**Problem details:**
When the line containing "100% Free to" is reached, begin reproducing lines exactly and continue through the last line of the records below.

<<<<

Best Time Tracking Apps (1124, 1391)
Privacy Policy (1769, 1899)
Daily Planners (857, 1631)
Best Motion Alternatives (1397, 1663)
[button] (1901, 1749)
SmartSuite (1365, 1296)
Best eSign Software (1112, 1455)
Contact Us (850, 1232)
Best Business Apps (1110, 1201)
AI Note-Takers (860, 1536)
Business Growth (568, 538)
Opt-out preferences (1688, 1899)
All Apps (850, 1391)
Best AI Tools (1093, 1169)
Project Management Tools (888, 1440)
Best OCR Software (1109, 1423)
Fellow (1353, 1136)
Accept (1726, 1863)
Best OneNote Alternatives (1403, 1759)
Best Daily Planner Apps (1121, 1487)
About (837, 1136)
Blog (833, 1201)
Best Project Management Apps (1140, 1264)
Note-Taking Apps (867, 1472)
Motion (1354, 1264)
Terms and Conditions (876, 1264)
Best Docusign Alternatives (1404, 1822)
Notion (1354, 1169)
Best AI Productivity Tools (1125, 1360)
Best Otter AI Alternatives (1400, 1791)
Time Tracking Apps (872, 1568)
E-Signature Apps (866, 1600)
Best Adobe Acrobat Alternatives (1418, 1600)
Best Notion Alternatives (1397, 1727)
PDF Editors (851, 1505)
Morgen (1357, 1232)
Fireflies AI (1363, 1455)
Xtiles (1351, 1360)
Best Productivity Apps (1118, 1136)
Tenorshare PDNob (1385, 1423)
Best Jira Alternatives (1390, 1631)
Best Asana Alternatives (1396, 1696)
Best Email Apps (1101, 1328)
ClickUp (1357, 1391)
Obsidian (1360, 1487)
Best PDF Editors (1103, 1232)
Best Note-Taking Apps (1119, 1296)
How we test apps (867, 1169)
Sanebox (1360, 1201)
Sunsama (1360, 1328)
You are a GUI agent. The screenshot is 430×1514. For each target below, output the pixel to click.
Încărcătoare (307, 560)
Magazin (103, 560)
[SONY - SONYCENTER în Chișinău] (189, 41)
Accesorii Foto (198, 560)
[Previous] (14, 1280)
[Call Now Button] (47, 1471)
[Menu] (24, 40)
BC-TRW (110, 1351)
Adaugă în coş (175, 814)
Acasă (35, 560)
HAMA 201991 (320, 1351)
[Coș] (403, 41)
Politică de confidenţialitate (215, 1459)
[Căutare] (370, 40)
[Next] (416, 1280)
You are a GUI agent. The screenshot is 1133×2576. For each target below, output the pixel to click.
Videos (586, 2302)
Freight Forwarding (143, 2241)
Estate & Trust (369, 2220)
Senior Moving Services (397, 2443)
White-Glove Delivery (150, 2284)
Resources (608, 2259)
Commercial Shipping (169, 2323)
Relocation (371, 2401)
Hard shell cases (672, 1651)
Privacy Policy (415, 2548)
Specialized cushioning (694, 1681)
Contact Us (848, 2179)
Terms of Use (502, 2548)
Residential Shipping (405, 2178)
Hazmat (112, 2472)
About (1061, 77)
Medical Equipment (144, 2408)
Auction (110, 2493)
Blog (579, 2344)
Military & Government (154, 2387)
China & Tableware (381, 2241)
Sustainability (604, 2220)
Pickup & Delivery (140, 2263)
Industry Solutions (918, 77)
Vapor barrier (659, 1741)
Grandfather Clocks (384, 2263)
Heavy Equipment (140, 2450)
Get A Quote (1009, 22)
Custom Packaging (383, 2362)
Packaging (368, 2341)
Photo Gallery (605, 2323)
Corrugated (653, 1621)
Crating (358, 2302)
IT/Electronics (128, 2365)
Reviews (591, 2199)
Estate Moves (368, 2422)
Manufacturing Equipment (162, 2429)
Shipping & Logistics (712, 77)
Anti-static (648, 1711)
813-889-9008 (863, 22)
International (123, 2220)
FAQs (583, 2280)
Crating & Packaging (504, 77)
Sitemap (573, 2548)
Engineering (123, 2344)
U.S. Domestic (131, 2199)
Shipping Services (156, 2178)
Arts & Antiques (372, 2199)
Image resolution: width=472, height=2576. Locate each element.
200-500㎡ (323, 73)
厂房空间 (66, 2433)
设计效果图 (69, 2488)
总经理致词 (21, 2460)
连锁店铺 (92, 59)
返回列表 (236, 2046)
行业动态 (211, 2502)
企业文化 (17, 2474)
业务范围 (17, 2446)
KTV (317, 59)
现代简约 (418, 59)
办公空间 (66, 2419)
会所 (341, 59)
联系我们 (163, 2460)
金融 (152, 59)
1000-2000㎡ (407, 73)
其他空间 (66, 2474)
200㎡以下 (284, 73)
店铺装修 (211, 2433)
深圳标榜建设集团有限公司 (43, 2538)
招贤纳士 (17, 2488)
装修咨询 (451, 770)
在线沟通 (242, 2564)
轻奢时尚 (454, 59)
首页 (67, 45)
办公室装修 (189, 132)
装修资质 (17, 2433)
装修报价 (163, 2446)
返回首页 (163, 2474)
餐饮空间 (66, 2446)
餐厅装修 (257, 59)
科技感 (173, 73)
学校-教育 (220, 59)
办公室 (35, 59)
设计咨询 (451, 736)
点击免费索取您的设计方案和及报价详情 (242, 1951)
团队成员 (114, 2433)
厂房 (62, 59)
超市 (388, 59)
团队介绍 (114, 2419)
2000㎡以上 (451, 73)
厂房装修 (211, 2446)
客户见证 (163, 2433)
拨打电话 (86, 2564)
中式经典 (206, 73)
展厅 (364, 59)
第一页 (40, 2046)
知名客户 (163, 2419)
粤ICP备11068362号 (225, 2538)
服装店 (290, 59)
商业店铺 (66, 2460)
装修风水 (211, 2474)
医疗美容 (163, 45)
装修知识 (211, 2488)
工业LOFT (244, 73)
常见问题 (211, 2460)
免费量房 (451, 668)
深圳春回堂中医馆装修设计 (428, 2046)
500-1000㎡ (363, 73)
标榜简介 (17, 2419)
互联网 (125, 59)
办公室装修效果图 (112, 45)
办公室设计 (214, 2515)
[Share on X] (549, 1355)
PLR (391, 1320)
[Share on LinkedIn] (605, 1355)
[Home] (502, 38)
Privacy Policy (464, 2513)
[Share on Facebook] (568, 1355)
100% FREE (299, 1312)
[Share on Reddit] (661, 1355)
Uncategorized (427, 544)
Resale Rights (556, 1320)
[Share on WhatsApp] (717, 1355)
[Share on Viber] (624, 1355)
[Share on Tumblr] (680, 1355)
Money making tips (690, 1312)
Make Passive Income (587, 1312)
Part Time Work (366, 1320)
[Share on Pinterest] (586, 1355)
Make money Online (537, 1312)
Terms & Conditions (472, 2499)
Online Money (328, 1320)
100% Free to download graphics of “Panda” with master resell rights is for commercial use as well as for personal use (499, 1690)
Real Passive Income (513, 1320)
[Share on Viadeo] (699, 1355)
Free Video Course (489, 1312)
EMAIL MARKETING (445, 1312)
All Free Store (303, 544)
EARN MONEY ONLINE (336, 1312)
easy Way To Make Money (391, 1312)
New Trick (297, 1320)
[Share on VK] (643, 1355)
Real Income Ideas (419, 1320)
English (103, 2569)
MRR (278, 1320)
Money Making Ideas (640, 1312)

>>>>

**Reply:**
100% Free to download graphics of “Panda” with master resell rights is for commercial use as well as for personal use (499, 1690)
Real Passive Income (513, 1320)
[Share on Viadeo] (699, 1355)
Free Video Course (489, 1312)
EMAIL MARKETING (445, 1312)
All Free Store (303, 544)
EARN MONEY ONLINE (336, 1312)
easy Way To Make Money (391, 1312)
New Trick (297, 1320)
[Share on VK] (643, 1355)
Real Income Ideas (419, 1320)
English (103, 2569)
MRR (278, 1320)
Money Making Ideas (640, 1312)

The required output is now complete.